135th Ohio General Assembly
- Long title To amend sections 3313.6022, 3314.03, and 3326.11 and to enact sections 3313.473 and 3313.6030 of the Revised Code to enact the Parents' Bill of Rights to require public schools to adopt a policy on parental notification on student health and well-being and instructional materials with sexuality content and regarding school district policies for released time courses in religious instruction. ;
- Citation: O.H. Legis. Assemb. . Reg. Sess. 2023-2024.
- Territorial extent: Ohio
- Passed by: Ohio House of Representatives
- Passed: December 18, 2024
- Assented to: January 8, 2025
- Signed by: Mike DeWine
- Effective: April 9, 2025

Legislative history
- Introduced by: D. J. Swearingen(R–89) and Sara Carruthers(R–47)
- Preliminary reading: June 14, 2023
- Second reading: June 21, 2023

= Ohio House Bill 8 (2023) =

Ohio Parents' Bill of Rights law (2023)

Ohio House Bill 8 (H.B. 8), also known as the Parent's Bill of Rights, is a 2023 law in the state of Ohio that allows parents to opt kids out of topics related to gender and sexuality and requires schools to notify parents about students' gender identity. It also requires schools to allow students to attend religious services even if it conflicts with their school schedule. It was signed into law on January 8, 2025 by Governor Mike DeWine after passing in both chambers of the Ohio General Assembly in December.

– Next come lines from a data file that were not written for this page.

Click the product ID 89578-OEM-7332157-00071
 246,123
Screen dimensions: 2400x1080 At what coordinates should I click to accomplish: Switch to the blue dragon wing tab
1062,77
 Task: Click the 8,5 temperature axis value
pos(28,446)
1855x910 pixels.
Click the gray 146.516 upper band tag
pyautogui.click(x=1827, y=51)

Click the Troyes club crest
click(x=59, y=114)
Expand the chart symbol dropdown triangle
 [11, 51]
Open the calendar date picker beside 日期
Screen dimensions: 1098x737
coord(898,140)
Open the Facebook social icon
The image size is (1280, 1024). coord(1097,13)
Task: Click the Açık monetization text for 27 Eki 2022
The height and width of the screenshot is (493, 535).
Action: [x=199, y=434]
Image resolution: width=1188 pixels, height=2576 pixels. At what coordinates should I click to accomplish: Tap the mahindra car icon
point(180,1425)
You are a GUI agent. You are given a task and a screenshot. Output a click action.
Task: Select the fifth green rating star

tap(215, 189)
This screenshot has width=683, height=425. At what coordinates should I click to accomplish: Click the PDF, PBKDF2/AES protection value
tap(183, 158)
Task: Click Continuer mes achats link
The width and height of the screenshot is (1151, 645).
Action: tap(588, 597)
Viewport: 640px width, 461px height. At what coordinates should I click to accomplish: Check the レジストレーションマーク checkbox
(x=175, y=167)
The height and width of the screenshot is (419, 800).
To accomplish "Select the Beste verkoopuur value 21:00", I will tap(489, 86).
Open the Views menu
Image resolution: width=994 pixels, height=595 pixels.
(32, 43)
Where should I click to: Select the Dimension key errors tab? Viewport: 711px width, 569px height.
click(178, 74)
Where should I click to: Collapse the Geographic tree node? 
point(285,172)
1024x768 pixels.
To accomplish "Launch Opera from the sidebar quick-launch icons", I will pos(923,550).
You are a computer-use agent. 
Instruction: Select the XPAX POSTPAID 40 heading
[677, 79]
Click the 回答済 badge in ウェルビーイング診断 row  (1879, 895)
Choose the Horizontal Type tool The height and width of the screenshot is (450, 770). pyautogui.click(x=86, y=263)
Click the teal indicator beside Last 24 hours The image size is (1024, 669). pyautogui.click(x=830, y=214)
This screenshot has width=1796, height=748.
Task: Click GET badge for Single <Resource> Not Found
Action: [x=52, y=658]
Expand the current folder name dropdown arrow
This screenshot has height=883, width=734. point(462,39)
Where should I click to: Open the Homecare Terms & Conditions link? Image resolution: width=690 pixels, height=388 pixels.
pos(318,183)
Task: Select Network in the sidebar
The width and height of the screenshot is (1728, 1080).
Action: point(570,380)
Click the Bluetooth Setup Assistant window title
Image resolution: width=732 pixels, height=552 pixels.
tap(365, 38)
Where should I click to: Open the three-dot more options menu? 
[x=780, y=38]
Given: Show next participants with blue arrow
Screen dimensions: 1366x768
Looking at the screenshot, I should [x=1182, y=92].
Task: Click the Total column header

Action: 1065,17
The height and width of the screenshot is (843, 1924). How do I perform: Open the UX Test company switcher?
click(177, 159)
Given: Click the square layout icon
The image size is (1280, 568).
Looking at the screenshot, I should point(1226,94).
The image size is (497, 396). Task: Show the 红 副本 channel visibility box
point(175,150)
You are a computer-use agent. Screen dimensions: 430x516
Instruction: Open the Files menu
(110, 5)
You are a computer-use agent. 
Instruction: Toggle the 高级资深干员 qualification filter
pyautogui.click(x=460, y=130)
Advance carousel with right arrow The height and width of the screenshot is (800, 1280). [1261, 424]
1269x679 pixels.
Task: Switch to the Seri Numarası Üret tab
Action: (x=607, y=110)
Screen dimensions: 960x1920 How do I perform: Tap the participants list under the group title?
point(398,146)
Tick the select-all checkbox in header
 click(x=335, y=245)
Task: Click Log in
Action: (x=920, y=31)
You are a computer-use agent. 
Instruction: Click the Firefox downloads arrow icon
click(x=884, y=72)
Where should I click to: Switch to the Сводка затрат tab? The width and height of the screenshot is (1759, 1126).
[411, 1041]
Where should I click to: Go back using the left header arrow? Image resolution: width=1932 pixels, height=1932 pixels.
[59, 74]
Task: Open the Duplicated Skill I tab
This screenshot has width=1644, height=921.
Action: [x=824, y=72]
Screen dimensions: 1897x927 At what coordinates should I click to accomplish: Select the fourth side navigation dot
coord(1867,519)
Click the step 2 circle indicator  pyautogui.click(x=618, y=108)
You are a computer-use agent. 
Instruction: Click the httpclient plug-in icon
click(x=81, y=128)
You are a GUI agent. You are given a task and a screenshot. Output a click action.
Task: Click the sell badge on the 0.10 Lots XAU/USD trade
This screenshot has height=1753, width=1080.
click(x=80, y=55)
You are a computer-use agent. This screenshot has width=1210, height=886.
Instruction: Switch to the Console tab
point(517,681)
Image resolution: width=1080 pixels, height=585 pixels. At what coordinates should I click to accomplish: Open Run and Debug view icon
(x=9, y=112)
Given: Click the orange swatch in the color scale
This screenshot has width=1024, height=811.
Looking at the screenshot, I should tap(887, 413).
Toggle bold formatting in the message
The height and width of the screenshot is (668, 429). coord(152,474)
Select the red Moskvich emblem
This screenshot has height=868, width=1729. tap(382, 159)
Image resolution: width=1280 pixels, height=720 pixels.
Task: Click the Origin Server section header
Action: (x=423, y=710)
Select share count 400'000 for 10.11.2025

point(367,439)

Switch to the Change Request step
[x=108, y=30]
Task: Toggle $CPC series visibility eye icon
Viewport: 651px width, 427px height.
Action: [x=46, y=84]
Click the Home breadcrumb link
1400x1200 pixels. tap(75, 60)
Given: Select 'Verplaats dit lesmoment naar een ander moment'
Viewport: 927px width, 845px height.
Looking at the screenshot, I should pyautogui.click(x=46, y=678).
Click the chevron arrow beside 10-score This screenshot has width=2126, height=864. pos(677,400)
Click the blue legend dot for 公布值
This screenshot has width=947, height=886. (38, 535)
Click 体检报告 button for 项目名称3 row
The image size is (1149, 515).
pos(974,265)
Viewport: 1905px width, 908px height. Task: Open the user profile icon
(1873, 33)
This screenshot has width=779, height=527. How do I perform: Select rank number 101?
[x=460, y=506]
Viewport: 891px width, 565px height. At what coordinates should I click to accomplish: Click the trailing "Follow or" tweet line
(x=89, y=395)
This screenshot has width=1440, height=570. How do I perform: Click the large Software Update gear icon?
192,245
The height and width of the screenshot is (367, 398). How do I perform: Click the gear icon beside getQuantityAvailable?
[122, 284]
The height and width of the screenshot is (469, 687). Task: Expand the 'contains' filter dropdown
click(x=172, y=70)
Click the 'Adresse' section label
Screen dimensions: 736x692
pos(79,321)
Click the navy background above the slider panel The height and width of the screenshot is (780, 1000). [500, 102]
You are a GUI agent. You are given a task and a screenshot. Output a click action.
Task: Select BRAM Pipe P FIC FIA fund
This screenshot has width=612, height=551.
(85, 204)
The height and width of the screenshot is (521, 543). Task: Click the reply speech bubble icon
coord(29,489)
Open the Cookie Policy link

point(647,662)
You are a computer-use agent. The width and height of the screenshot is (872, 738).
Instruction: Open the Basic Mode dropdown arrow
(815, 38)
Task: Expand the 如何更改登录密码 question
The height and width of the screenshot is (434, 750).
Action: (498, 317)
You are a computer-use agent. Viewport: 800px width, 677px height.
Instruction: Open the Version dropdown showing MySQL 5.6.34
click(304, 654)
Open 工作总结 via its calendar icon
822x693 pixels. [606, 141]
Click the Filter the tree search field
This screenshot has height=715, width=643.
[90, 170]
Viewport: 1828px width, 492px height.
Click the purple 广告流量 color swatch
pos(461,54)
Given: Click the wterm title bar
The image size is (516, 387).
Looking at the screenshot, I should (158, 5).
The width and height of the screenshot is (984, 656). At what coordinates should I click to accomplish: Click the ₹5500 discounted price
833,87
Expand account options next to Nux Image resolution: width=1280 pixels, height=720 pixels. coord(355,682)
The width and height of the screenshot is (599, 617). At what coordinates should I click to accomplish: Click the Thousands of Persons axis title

The bill originally focused on "sexually explicit content", but was amended in June 2023 to focus on topics related to sexuality and gender. It drew comparisons to Florida's "Don't Say Gay" bill, also known as the Parental Rights in Education Act or H.B. 1557. Crisis calls tripled relative to December 2024 after it was signed into law.

== Provisions ==
H.B. 8 requires K-12 schools to notify parents if their child identifies differently from their biological sex, generally affecting transgender and non-binary individuals. It mandates that schools allow parents to opt their children out of content related to sexuality if they do not approve of it. They are required to notify parents if they notice a change in student behavior and health. Schools are also required to publicly state all healthcare services that are available at said schools.

Schools are also required to allow students to leave class for religious instruction, which prior to H.B. 8 was optional and was determined by school district.

School policies regarding H.B. 8 are required to be in effect by July 1, 2025, beginning with the 2025-2026 school year.

== Reactions ==
=== Support ===
H.B. 8 was endorsed by the Center for Christian Virtue. Alliance Defending Freedom, a Christian advocacy group, released a statement in support of H.B. 8 after it was signed into law. Governor Mike DeWine, who signed H.B. 8 into law, stated that he believed the bill was for the greater good in that it informed parents and that it did not harm LGBTQ+ students.

=== Opposition ===
H.B. 8 attracted opposition from LGBTQ+ and legal organizations across the state, including Equality Ohio and ACLU Ohio.

The Ohio School Counselor Association and the Ohio Education Association both released statements in opposition to H.B. 8.